▶ **What the task requires**
Produce word for word the lines of the data below running from the one that has "Tick the 重定位基体对象 checkbox" to the one that has "You are a computer-use agent. Image resolution: width=1277", inclusive, and no others.

[Stored data entries]
——————————
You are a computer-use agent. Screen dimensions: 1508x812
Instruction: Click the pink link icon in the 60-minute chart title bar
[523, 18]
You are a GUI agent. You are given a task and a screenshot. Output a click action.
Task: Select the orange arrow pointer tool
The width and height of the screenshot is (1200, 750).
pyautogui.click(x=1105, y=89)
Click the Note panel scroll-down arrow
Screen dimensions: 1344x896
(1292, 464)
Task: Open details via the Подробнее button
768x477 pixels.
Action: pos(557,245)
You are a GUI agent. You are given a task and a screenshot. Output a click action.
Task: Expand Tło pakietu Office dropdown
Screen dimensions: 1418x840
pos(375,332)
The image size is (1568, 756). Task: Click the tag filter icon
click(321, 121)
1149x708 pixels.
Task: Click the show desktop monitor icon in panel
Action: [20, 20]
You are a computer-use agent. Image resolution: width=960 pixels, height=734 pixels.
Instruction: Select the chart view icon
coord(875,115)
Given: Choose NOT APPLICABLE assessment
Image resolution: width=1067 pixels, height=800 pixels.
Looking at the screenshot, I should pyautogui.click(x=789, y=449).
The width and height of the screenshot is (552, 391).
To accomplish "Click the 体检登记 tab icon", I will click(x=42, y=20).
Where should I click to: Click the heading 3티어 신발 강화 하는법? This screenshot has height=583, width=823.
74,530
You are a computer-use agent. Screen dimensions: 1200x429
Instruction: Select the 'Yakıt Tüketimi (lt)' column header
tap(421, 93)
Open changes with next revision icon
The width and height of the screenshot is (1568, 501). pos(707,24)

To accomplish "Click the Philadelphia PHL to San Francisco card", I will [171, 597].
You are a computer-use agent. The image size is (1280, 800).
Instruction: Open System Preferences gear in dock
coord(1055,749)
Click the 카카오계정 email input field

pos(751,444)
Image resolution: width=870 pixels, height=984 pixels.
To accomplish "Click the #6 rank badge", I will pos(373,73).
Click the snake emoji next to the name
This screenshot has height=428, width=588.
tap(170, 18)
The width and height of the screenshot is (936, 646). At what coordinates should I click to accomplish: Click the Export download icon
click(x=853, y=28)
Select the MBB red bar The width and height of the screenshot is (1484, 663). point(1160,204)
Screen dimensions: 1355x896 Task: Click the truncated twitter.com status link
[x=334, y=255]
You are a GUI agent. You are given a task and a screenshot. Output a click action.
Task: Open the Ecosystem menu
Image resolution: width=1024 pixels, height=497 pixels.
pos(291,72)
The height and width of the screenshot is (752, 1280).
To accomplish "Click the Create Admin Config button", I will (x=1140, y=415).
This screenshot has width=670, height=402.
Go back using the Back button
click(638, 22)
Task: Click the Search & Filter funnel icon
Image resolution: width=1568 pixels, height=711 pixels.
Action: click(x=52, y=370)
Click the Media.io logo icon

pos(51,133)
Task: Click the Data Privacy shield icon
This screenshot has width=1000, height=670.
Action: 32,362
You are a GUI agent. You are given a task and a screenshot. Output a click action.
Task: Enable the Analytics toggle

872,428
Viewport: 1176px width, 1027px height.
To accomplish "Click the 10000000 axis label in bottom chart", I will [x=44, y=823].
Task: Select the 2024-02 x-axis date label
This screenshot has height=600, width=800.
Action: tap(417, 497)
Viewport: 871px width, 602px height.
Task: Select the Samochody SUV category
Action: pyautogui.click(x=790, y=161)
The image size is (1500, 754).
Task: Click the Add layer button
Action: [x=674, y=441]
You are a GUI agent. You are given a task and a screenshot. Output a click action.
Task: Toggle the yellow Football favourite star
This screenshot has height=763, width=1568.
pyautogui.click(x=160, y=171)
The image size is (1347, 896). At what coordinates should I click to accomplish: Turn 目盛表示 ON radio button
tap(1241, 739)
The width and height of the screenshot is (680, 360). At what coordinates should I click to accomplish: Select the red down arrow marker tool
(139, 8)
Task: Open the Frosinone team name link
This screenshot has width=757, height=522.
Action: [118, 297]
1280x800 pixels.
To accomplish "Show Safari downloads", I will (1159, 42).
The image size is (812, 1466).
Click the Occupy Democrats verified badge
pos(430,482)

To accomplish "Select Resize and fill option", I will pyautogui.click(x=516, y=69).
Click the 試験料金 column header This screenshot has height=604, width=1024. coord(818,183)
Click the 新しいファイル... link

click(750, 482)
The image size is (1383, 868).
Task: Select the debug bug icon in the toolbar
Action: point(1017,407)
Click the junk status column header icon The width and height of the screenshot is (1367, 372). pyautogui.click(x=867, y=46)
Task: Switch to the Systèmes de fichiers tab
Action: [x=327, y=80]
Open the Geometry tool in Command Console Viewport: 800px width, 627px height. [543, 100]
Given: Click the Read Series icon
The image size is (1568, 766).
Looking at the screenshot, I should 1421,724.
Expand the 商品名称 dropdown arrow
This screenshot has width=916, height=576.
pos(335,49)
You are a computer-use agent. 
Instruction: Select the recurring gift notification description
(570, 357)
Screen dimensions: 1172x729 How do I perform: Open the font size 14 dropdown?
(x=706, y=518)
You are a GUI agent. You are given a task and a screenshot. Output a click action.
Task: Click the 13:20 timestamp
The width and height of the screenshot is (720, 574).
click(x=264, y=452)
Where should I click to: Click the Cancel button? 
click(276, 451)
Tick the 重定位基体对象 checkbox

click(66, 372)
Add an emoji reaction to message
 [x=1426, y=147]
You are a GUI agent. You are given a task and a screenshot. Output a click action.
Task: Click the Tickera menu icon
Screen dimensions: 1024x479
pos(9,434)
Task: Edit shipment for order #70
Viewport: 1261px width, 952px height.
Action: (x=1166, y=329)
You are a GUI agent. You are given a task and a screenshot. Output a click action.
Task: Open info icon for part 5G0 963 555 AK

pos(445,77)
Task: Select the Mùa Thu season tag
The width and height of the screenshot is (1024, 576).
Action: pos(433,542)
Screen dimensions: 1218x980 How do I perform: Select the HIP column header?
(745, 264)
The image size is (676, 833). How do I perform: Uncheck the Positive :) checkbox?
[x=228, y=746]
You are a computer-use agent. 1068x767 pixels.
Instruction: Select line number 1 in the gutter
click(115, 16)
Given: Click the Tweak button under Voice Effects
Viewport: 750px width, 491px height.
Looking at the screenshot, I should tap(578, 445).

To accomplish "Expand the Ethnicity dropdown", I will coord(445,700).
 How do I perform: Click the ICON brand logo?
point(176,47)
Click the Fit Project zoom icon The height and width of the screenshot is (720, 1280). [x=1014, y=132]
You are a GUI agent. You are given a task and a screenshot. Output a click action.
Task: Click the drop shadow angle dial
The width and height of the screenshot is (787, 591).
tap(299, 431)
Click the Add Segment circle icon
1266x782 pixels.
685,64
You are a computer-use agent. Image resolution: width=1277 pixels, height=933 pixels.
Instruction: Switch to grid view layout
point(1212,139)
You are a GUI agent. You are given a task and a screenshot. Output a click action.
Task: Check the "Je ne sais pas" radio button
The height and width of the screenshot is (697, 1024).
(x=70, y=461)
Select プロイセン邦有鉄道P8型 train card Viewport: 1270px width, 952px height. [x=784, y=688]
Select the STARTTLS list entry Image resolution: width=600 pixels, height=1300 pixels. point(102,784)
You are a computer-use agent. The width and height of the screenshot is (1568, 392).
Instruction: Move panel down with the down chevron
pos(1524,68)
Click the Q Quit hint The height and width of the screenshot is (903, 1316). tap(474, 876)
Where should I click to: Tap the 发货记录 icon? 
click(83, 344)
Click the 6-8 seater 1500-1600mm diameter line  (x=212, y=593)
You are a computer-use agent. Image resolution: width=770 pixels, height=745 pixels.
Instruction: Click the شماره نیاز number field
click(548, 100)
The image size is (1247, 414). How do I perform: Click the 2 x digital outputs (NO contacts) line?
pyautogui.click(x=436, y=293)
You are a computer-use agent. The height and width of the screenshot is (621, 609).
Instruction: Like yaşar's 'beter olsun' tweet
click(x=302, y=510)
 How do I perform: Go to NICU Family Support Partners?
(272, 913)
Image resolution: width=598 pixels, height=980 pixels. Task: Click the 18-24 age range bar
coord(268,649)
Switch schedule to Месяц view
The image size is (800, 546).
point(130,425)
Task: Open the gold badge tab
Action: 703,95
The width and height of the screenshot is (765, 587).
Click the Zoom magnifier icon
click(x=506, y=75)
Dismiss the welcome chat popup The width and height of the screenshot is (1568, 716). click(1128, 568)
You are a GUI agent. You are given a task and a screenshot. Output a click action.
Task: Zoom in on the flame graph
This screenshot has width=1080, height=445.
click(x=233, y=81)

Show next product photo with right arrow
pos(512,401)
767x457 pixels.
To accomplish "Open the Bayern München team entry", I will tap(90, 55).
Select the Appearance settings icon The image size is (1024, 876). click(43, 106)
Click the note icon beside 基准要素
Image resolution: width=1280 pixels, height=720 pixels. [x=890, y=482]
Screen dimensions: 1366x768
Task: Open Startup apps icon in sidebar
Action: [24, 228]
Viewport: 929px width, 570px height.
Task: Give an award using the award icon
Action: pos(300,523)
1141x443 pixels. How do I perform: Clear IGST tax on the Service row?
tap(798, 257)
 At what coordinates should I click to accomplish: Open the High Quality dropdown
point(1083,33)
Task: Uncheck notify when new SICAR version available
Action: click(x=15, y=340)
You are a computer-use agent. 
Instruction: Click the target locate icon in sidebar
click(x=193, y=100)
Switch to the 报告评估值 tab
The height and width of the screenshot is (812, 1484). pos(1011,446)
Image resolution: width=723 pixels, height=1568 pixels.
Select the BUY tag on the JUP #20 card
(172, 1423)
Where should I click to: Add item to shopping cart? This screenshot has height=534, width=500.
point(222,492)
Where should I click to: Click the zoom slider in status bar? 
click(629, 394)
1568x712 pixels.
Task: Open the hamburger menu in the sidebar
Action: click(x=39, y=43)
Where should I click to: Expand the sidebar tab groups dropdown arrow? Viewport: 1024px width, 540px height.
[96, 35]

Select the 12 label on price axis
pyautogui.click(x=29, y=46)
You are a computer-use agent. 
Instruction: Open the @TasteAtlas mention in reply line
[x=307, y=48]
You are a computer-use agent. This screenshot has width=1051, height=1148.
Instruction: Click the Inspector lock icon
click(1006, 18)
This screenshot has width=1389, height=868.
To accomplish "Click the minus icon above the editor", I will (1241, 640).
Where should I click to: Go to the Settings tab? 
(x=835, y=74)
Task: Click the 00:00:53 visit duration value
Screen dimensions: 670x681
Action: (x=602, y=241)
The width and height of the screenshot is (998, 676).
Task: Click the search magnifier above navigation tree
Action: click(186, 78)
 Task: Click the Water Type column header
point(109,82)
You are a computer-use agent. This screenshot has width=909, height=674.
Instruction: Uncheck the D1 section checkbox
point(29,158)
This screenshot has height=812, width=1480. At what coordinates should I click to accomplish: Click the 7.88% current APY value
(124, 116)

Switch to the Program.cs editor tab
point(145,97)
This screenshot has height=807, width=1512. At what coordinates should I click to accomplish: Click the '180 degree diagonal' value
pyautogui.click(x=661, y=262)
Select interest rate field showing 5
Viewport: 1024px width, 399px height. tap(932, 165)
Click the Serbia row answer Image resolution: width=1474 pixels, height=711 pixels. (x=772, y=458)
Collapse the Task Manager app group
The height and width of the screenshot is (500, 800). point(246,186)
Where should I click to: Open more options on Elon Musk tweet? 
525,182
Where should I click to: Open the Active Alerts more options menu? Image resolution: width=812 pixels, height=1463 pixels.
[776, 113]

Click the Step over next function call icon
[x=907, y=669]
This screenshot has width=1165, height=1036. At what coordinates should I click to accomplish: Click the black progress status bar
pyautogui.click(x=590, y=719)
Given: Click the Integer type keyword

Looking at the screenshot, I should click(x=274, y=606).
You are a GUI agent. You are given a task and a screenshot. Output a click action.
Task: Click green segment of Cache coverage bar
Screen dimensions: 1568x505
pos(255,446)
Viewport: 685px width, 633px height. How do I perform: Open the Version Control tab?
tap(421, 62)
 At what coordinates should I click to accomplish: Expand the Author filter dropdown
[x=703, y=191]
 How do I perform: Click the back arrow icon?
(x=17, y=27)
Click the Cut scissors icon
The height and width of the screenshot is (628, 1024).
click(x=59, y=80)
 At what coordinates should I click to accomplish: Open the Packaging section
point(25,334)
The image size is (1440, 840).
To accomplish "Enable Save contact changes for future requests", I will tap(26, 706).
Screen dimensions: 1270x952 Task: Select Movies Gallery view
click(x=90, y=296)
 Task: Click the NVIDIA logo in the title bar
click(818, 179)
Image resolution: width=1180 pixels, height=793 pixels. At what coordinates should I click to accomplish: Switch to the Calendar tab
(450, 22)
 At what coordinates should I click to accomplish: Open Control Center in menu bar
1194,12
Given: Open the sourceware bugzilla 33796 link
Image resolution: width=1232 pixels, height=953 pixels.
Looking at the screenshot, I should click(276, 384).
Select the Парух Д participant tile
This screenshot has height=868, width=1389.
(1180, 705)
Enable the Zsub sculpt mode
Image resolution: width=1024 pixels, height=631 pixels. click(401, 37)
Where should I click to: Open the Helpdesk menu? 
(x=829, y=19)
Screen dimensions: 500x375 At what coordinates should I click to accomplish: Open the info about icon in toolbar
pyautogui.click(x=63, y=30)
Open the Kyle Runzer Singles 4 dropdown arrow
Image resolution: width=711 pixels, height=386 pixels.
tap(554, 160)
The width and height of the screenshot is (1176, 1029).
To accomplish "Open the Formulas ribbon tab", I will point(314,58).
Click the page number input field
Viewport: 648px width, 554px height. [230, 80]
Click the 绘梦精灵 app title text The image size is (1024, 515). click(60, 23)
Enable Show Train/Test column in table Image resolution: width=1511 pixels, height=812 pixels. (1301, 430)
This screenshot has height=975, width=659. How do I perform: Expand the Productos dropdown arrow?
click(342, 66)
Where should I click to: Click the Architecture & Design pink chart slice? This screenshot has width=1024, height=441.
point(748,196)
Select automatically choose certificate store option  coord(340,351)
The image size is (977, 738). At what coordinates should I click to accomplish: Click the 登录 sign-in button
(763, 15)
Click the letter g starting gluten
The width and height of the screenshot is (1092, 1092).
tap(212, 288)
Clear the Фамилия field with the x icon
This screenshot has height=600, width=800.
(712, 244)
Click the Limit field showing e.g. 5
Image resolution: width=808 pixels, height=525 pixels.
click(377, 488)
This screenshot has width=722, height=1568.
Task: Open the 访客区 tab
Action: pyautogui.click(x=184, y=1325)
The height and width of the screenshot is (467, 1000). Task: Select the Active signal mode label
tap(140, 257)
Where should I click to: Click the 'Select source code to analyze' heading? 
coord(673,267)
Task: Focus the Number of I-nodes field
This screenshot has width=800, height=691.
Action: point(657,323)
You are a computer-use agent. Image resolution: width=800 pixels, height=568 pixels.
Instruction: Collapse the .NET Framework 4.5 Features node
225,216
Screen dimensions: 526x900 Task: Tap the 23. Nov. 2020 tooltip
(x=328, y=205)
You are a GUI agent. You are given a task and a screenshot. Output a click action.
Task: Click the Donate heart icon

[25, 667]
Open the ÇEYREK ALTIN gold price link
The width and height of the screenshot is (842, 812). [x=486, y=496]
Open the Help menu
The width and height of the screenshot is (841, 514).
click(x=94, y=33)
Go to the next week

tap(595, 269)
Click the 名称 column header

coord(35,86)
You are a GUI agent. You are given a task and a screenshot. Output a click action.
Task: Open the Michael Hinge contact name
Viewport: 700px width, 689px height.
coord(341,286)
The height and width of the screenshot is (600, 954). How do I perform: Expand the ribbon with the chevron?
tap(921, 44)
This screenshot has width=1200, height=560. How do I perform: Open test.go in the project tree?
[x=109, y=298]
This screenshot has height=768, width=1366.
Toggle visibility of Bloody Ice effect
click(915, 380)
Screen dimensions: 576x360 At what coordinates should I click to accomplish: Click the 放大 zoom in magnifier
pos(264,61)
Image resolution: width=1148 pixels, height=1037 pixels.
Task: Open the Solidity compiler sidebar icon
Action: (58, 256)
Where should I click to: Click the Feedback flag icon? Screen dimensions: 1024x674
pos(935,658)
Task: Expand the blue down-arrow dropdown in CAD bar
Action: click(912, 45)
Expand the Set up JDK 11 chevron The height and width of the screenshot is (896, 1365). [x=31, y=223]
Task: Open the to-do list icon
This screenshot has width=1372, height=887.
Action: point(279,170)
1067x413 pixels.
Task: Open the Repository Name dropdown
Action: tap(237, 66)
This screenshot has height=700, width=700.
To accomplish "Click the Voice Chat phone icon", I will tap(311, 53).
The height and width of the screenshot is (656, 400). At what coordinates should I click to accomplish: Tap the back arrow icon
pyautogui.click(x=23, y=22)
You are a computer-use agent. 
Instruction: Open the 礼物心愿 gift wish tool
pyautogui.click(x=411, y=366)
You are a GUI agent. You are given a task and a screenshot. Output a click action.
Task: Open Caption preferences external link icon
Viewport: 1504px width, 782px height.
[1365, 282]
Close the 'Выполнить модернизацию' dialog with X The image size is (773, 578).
——————————
▶ **Exercise response**
Tick the 重定位基体对象 checkbox

click(66, 372)
Add an emoji reaction to message
 [x=1426, y=147]
You are a GUI agent. You are given a task and a screenshot. Output a click action.
Task: Click the Tickera menu icon
Screen dimensions: 1024x479
pos(9,434)
Task: Edit shipment for order #70
Viewport: 1261px width, 952px height.
Action: (x=1166, y=329)
You are a GUI agent. You are given a task and a screenshot. Output a click action.
Task: Open info icon for part 5G0 963 555 AK

pos(445,77)
Task: Select the Mùa Thu season tag
The width and height of the screenshot is (1024, 576).
Action: pos(433,542)
Screen dimensions: 1218x980 How do I perform: Select the HIP column header?
(745, 264)
The image size is (676, 833). How do I perform: Uncheck the Positive :) checkbox?
[x=228, y=746]
You are a computer-use agent. 1068x767 pixels.
Instruction: Select line number 1 in the gutter
click(115, 16)
Given: Click the Tweak button under Voice Effects
Viewport: 750px width, 491px height.
Looking at the screenshot, I should tap(578, 445).

To accomplish "Expand the Ethnicity dropdown", I will coord(445,700).
 How do I perform: Click the ICON brand logo?
point(176,47)
Click the Fit Project zoom icon The height and width of the screenshot is (720, 1280). [x=1014, y=132]
You are a GUI agent. You are given a task and a screenshot. Output a click action.
Task: Click the drop shadow angle dial
The width and height of the screenshot is (787, 591).
tap(299, 431)
Click the Add Segment circle icon
1266x782 pixels.
685,64
You are a computer-use agent. Image resolution: width=1277 pixels, height=933 pixels.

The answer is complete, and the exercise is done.